[Screenshot grounding data]

****************

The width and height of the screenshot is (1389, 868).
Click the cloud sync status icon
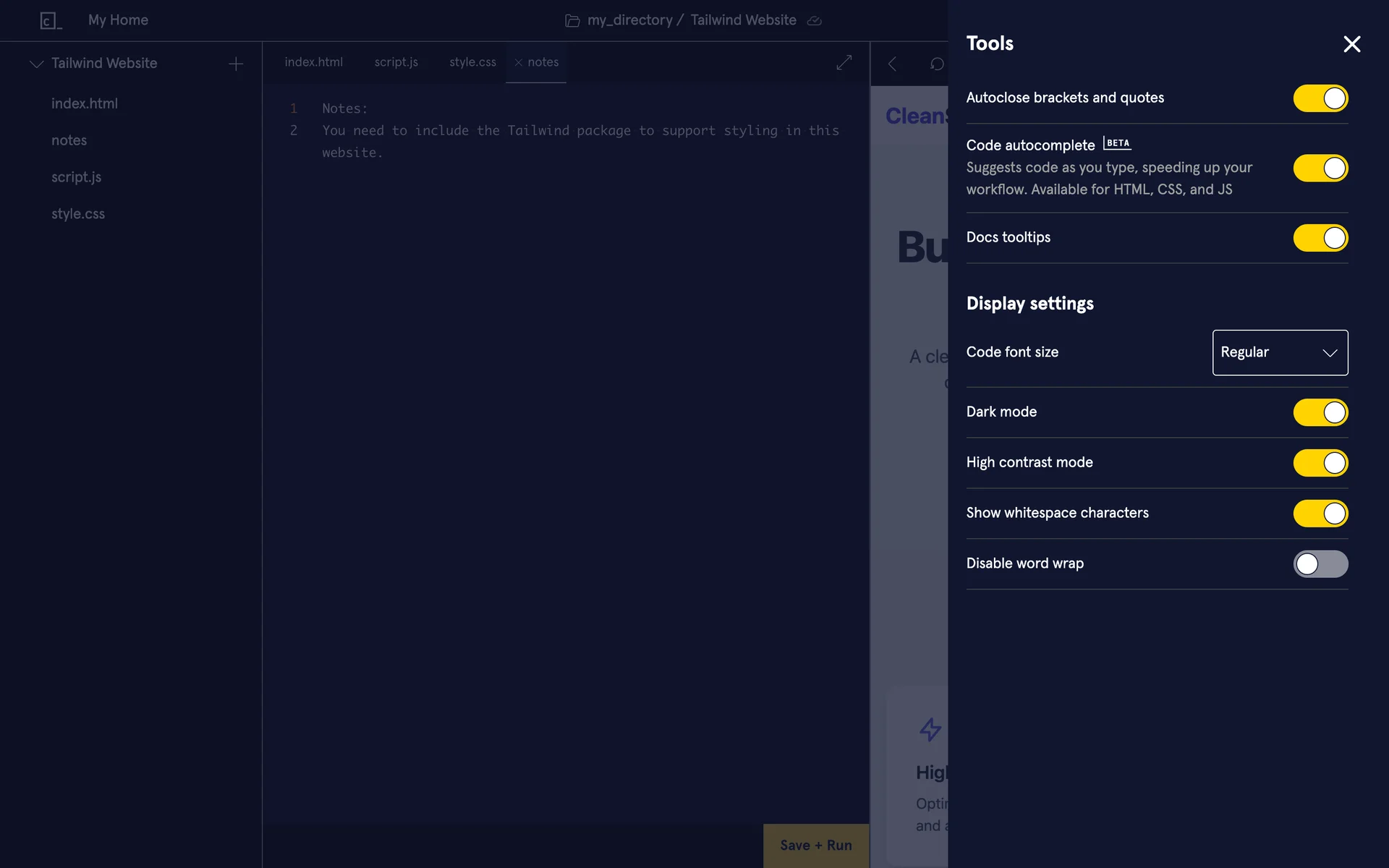815,20
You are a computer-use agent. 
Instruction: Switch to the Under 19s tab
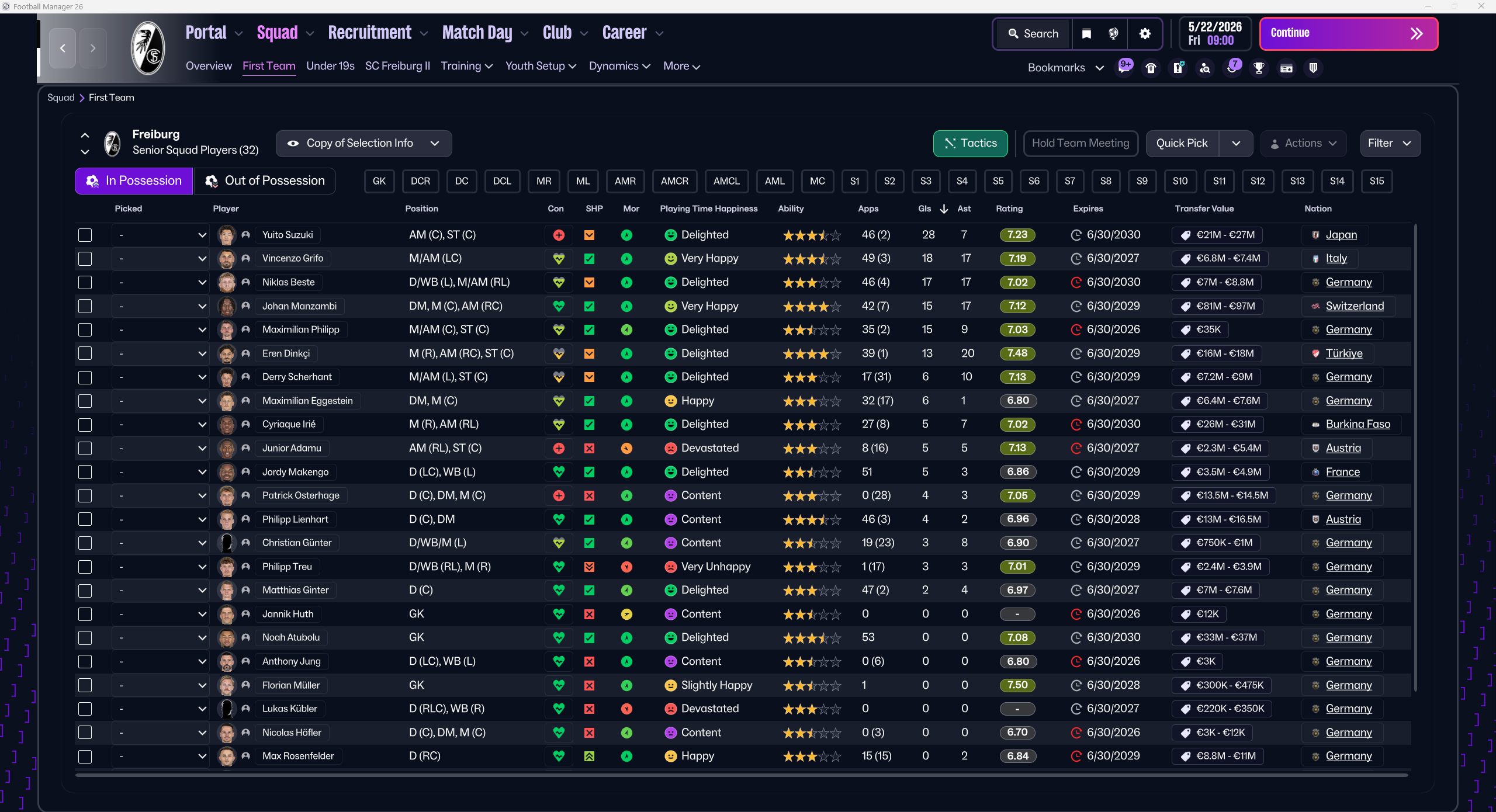point(330,66)
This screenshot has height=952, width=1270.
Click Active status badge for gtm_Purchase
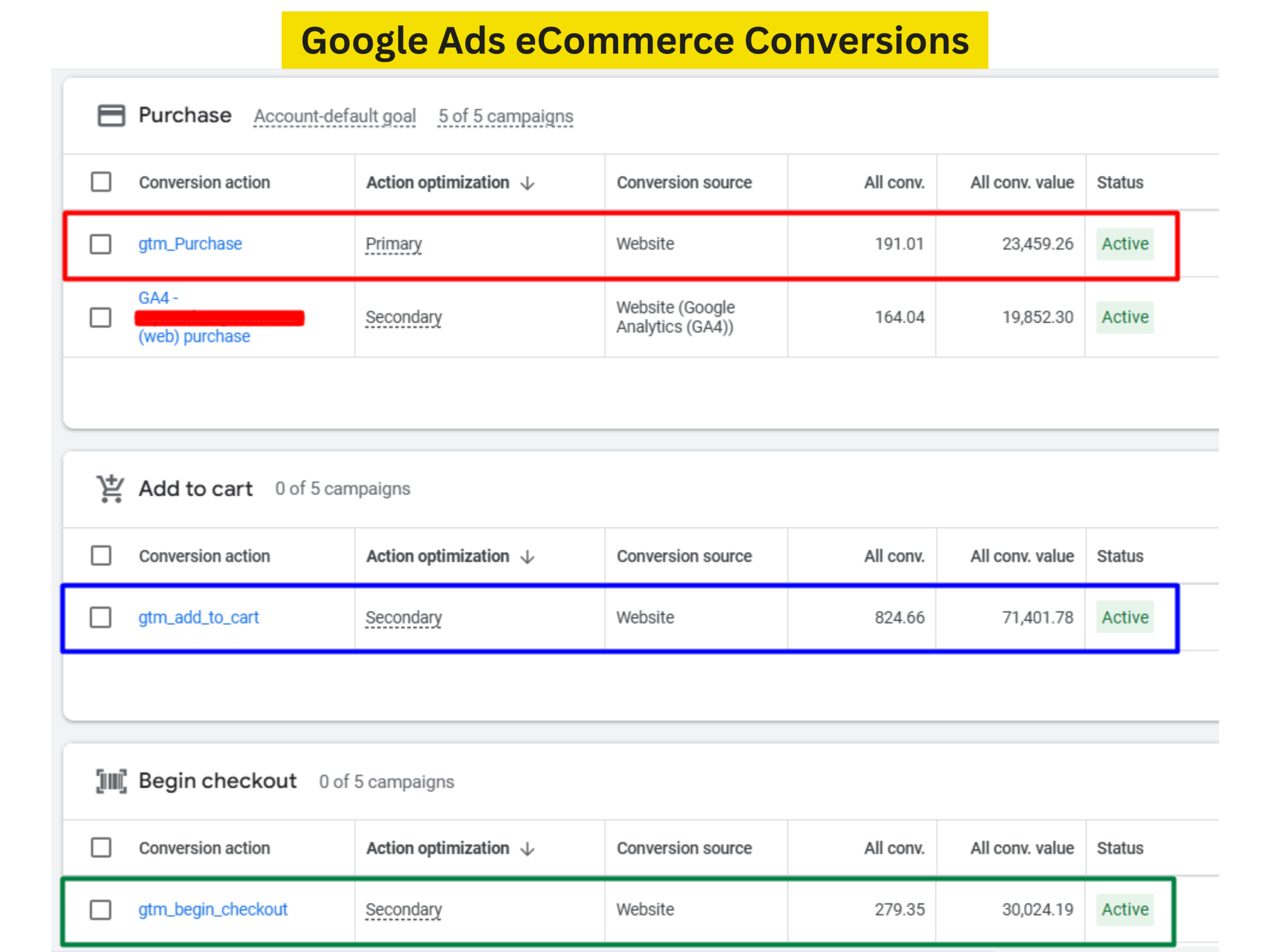click(x=1124, y=244)

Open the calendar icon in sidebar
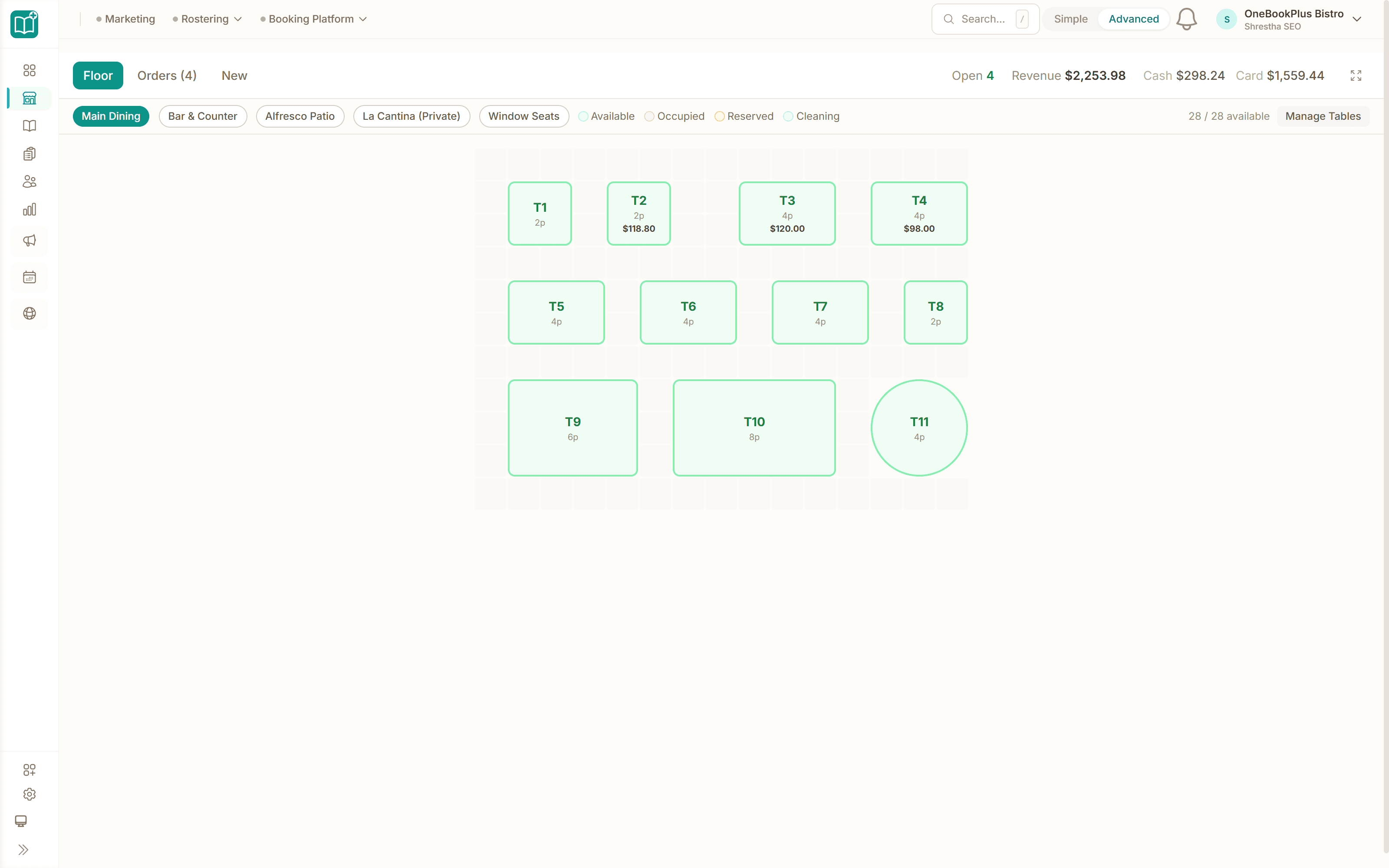(29, 277)
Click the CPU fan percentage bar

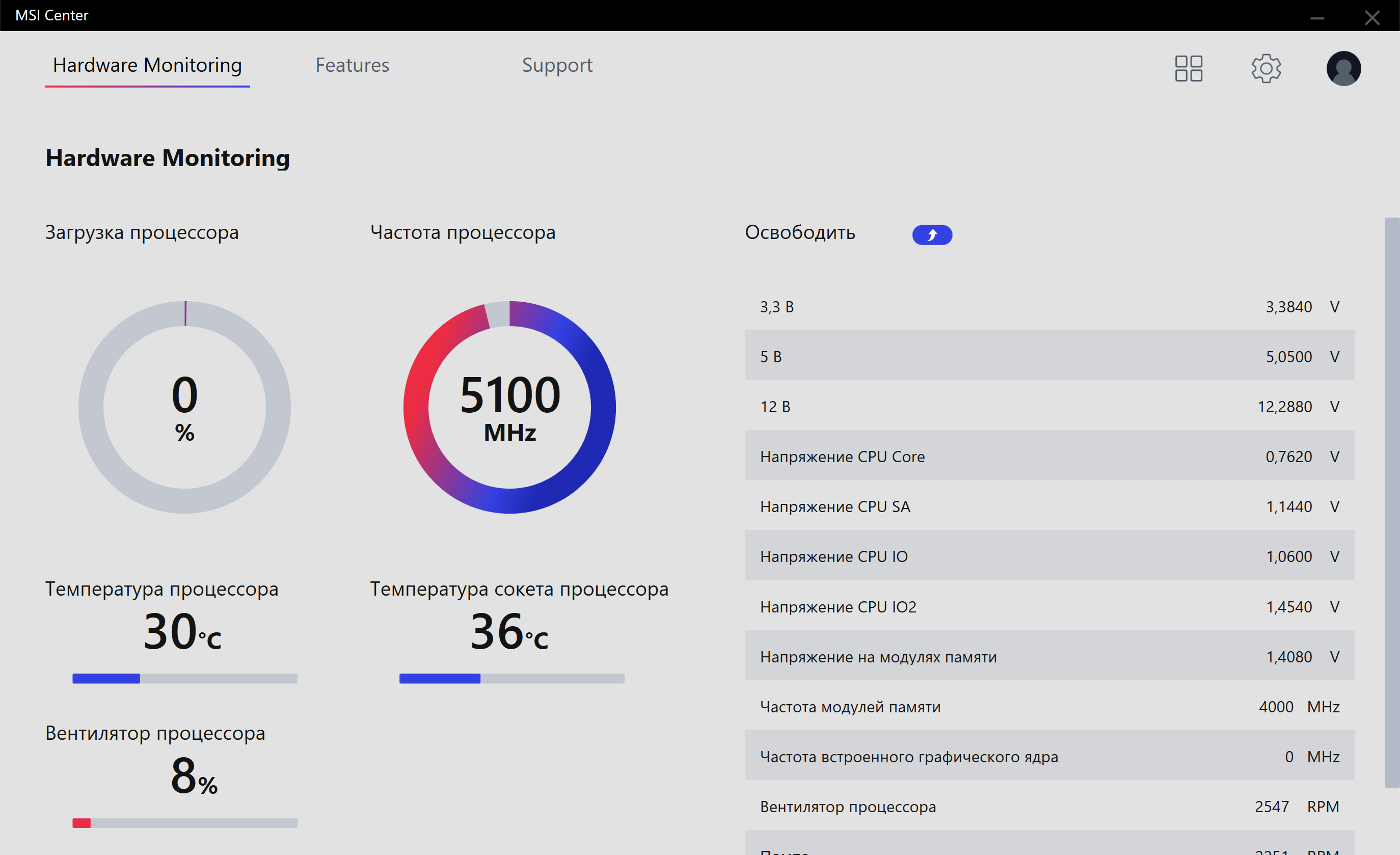coord(184,822)
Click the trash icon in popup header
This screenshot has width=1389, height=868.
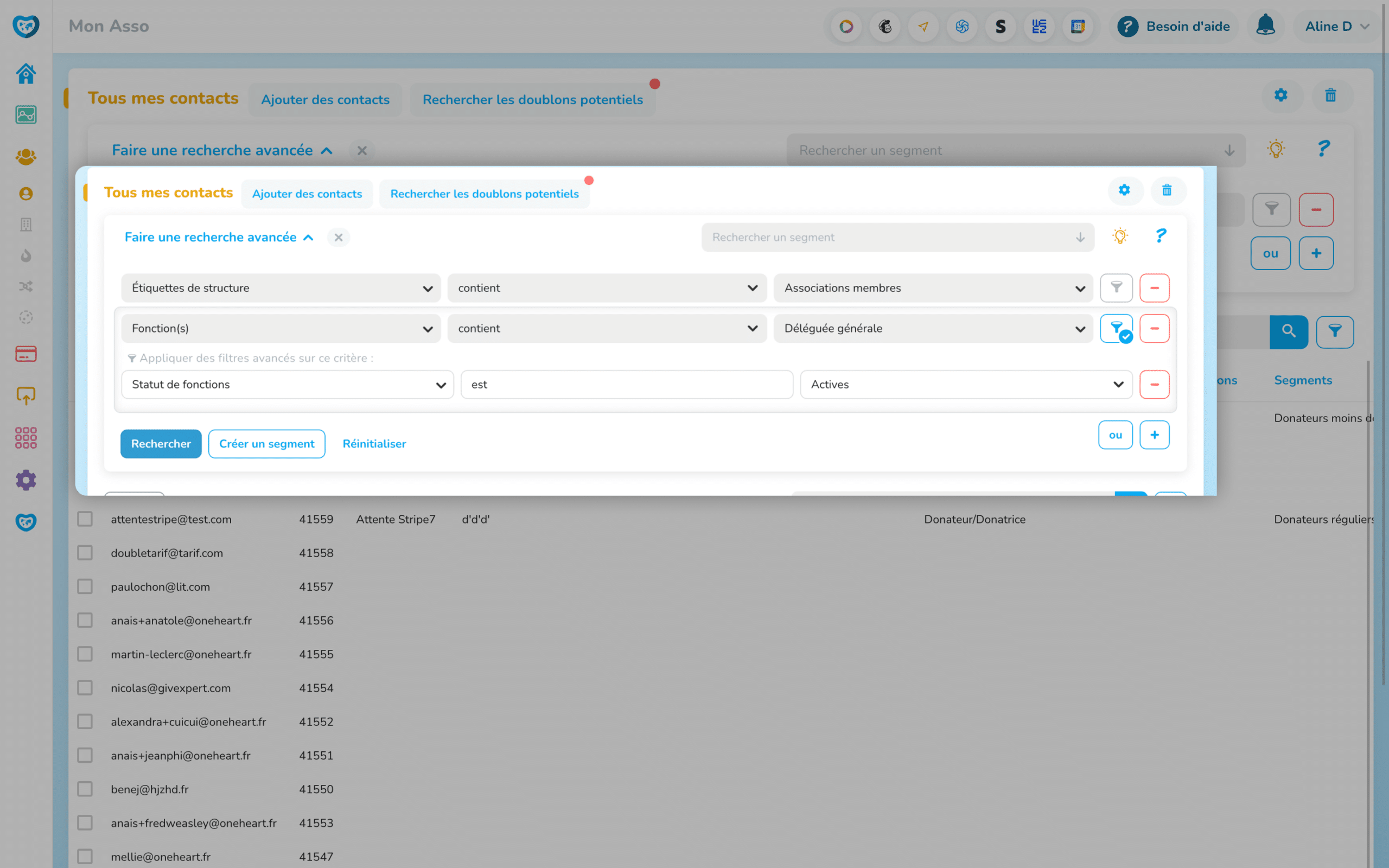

****************

__Assignment__. The reply must contain every entry above, exactly as written, and none of the pictures.

__Exercise answer__.
The width and height of the screenshot is (1389, 868).
Click the cloud sync status icon
815,20
You are a computer-use agent. 
Instruction: Switch to the Under 19s tab
point(330,66)
This screenshot has height=952, width=1270.
Click Active status badge for gtm_Purchase
click(x=1124, y=244)

Open the calendar icon in sidebar
(29, 277)
Click the CPU fan percentage bar

coord(184,822)
Click the trash icon in popup header
This screenshot has width=1389, height=868.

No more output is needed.